The Large Hadron Collider (LHC) at the European Center for Nuclear Research (CERN) is one of the world’s most powerful and sensitive research tools. The LHC recently switched back on to run new experiments that scientists hope will yield new discoveries like the 2012 discovery of the Higgs-Boson particle. But while the LHC is pushing the bounds of how physicists see the universe, it is also a source of inspiration for science-minded artists around the world. Now, a German museum has teamed with an artist to transform a massive building into an art installation inspired by the LHC.
Peter Halley, an American artist known for his fluorescent-colored paintings of geometric shapes, has taken over a 5,000-square-foot rotunda at Frankfurt’s Schirn Kunsthalle exhibition hall for an enormous installation called “The Schirn Ring.” Inspired by the geometric forms of the space and the fact that “Schirn” rhymes with “CERN,” Halley has covered the space in his signature geometric forms and Day-Glo colors to highlight the rotunda’s architecture, Jamie Condliffe writes for Gizmodo.
Halley was not only inspired by the rotunda itself, but its location in Frankfurt and its position in relation to the historic buildings around it.
As the Schirn Kunsthalle writes in a statement:
The development of The Schirn Ring was preceded by an intensive study of the architectural and conceptual context of the Schirn Rotunda. Halley sees the architecture of the Rotunda as loaded with cultural associations: the Rotunda’s form echoes that of the nearby historical, Neo-classical [St. Paul’s Church]. At the same time, it is on axis with the adjacent [Frankfurt Cathedral]. From there, Halley went on to explore analogous elements in the architecture of the Schirn Rotunda and the design of the CERN Large Hadron Collider in Geneva.

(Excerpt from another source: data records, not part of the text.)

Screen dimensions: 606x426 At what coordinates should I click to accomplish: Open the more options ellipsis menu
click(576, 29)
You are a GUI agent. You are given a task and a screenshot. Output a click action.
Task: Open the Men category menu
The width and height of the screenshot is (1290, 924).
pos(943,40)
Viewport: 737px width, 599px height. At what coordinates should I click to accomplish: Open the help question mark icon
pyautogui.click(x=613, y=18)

The exhibition also has some subtle secrets built into the intricate lattice-like designs Halley used to cover its walls. Blacklights positioned throughout parts of the rotunda reveal paintings of the Hindu goddess Shiva, a statue of whom sits at the entrance to CERN’s facilities, Michael Hierholzer writes for the Frankfurter Allgemeine Zeitung.

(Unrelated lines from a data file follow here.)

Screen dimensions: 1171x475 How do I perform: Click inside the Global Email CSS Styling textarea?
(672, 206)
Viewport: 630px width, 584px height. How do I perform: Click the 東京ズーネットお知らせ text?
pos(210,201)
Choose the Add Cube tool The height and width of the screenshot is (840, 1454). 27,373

A lower gallery is covered in physics formulas, while a colored skylight in the ceiling bathes the rotunda in yellow light as if “the Rotunda itself as a high-energy collider full of explosive energy,” the Schirn Kunsthalle writes.
CERN may be home to some of the brightest scientists in the world, but for the last five years, the research center has hosted artists-in-residence. Every year, CERN awards several artists fellowships to come stay at the research center and collaborate with its researchers on science-inspired artworks. In the past, artists have created sound sculptures and dances, based on everything from the equipment that makes the LHC run to the physics theories CERN’s scientists explore every day.
The Schirn Ring is open to the public until August 21.